#### [The task]
Retype the entries below exactly, but begin at the line containing "Disponibilità garantita. (1230, 1502)" and end at the last line.

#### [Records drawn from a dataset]

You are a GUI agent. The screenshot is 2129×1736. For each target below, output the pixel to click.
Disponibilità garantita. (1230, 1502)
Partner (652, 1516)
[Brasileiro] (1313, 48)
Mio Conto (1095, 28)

#### [Written response]
Disponibilità garantita. (1230, 1502)
Partner (652, 1516)
[Brasileiro] (1313, 48)
Mio Conto (1095, 28)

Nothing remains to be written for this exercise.